Entrée du ghetto de Lodz, photo Henryk Ross Jewpop

L’entrée du ghetto de Lodz, un panneau indique : « Zone d’habitation des Juifs, entrée interdite ». Photo Henryk Ross

Le ghetto de Lodz, deuxième ville de Pologne et premier pôle d’industrie textile du pays, est établi le 30 avril 1940. Après celui de Varsovie, c’est le plus grand ghetto des territoires sous occupation allemande. 164 000 Juifs résidant à Lodz y sont internés, auxquels viennent s’ajouter des dizaines de milliers de Juifs de la région, des Juifs originaires du Reich, ainsi que des Sinti et des Roms. Le ghetto, d’une superficie d’un peu plus de 4km², conçu à l’origine comme une installation temporaire de transit, subsistera pendant plus de quatre ans, la décision d’exploiter la main d’œuvre juive servant les intérêts des nazis. Au printemps de l’année 1940, le ghetto de Lodz est isolé du reste de la ville par des clôtures en bois entourées de barbelés. Les Juifs y sont confinés sans eau ni électricité. Épidémies et famine y causeront la mort de 43 500 personnes.

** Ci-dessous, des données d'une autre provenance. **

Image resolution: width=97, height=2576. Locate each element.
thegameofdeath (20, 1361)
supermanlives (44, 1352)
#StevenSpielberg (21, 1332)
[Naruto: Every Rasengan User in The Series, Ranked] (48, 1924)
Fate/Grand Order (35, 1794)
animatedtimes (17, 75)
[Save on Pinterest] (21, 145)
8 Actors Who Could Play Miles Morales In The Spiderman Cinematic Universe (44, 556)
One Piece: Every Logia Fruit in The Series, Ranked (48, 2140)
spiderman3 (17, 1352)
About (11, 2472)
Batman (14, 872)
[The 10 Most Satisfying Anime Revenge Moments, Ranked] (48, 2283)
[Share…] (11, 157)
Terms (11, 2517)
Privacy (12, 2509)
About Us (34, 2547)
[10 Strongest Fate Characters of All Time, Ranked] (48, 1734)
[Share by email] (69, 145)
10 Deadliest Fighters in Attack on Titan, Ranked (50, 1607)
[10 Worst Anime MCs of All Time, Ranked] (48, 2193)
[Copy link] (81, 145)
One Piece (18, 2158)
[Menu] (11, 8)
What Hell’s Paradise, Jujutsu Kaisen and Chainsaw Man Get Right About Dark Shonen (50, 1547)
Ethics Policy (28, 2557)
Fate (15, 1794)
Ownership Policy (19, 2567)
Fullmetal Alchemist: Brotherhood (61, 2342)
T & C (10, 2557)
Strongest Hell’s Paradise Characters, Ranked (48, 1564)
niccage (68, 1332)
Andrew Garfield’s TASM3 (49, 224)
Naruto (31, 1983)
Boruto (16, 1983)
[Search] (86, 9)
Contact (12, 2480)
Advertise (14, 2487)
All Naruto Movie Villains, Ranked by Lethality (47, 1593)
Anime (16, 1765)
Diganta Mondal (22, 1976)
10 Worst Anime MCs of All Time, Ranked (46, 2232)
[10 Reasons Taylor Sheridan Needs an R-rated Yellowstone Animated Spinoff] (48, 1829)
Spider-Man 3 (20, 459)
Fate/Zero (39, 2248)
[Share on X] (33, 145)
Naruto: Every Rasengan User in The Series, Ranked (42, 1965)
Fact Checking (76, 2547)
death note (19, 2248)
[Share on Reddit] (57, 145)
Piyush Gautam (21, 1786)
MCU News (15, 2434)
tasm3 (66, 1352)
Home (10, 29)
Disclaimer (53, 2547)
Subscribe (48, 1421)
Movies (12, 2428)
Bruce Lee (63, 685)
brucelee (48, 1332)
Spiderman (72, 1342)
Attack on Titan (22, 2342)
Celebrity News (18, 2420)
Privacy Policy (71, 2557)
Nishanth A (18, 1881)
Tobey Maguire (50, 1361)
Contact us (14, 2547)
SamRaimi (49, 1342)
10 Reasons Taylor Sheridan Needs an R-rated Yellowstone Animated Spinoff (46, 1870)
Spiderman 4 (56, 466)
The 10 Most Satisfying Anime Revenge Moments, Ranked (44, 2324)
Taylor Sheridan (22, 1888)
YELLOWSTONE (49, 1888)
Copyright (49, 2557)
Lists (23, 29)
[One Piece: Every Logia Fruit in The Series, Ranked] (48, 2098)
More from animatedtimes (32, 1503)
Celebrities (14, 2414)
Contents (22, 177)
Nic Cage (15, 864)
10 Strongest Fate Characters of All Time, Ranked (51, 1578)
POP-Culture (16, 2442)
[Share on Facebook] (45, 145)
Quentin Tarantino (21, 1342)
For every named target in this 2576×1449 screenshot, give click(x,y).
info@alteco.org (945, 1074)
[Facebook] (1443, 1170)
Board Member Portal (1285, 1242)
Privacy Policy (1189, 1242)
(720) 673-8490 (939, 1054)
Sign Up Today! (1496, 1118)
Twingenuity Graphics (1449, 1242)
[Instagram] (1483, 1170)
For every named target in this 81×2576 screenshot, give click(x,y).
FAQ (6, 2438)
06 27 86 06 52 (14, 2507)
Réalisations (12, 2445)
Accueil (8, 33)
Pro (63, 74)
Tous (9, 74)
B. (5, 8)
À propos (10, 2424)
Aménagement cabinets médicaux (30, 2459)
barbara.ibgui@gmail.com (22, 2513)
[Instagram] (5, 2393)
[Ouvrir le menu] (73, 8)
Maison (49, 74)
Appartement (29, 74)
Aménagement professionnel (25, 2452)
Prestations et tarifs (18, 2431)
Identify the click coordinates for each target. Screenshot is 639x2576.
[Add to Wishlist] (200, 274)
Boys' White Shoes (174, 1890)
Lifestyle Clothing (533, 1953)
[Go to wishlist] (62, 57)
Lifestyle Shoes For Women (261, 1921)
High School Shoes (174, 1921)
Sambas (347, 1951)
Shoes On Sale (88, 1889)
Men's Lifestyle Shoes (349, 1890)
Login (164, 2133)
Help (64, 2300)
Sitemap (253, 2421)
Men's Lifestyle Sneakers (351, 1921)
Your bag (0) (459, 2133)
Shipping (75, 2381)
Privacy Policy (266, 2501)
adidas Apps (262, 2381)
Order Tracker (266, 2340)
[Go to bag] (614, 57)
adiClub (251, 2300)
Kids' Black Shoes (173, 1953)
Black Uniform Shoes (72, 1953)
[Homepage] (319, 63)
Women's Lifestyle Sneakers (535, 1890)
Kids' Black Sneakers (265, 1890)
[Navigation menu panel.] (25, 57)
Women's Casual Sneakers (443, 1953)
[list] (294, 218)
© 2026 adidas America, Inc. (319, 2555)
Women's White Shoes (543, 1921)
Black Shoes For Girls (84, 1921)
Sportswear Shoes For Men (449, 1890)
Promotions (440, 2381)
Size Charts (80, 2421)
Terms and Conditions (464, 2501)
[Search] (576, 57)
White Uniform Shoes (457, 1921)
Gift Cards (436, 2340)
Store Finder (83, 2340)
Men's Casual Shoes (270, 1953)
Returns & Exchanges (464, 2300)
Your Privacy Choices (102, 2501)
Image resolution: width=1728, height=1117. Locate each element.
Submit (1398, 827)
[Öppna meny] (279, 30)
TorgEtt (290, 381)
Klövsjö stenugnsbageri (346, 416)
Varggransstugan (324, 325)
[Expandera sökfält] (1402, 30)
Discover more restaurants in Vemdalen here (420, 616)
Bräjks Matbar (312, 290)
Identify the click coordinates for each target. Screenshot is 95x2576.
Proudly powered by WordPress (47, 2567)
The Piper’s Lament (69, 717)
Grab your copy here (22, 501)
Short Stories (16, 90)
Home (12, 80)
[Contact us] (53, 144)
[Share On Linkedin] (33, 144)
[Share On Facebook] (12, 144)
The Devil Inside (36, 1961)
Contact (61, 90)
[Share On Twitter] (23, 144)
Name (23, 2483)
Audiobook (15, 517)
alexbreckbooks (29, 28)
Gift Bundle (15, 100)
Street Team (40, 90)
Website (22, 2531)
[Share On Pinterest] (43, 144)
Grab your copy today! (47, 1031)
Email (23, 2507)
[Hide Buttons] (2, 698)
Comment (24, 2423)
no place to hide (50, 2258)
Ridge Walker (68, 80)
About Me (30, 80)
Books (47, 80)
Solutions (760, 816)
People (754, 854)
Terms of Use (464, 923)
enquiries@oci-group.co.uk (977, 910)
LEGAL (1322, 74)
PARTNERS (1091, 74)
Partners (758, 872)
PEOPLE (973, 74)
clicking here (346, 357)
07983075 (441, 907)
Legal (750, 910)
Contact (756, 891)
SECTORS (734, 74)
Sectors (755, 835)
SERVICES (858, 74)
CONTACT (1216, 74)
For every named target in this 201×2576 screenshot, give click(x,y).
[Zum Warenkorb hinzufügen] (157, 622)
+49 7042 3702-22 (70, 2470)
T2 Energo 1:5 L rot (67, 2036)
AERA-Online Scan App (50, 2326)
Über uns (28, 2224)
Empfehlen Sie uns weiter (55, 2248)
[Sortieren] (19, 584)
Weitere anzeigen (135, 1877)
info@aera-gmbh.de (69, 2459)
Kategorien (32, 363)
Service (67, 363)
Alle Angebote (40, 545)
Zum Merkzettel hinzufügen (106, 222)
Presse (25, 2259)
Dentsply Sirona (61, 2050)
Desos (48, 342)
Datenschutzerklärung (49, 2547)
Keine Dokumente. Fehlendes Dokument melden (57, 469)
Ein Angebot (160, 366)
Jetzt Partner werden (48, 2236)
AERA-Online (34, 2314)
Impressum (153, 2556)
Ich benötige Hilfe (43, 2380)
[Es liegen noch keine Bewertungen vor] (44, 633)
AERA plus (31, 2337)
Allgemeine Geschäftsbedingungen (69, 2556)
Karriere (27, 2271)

Mordechai Chaim Rumkowski, l’autoritaire et controversé président du Judenrat de Lodz, estime que le travail permettra aux Juifs de continuer à vivre. Il décide alors la mise en place d’un système de production comprenant des « ressorts » (ateliers) qui emploient même de jeunes enfants, dans lequels les Juifs du ghetto travaillent pour les Allemands dans de terribles conditions. Les nazis considèrent cependant la mise au travail des habitants du ghetto comme une simple pause avant la réalisation de l’objectif visé : l’extermination. Les premières déportations depuis Lodz vers le site d’extermination de Chelmno, où les Juifs sont assassinés dans des camions à gaz, ont lieu en janvier 1942. Rumkowski est contraint de dresser des listes de « candidats » à la déportation et d’organiser leur rassemblement. Il ne parvient pas à obtenir la diminution des quotas de Juifs désignés pour la déportation et à la fin de l’année 1942, près de la moitié des internés à Lodz ont déjà été massacrés à Chelmno.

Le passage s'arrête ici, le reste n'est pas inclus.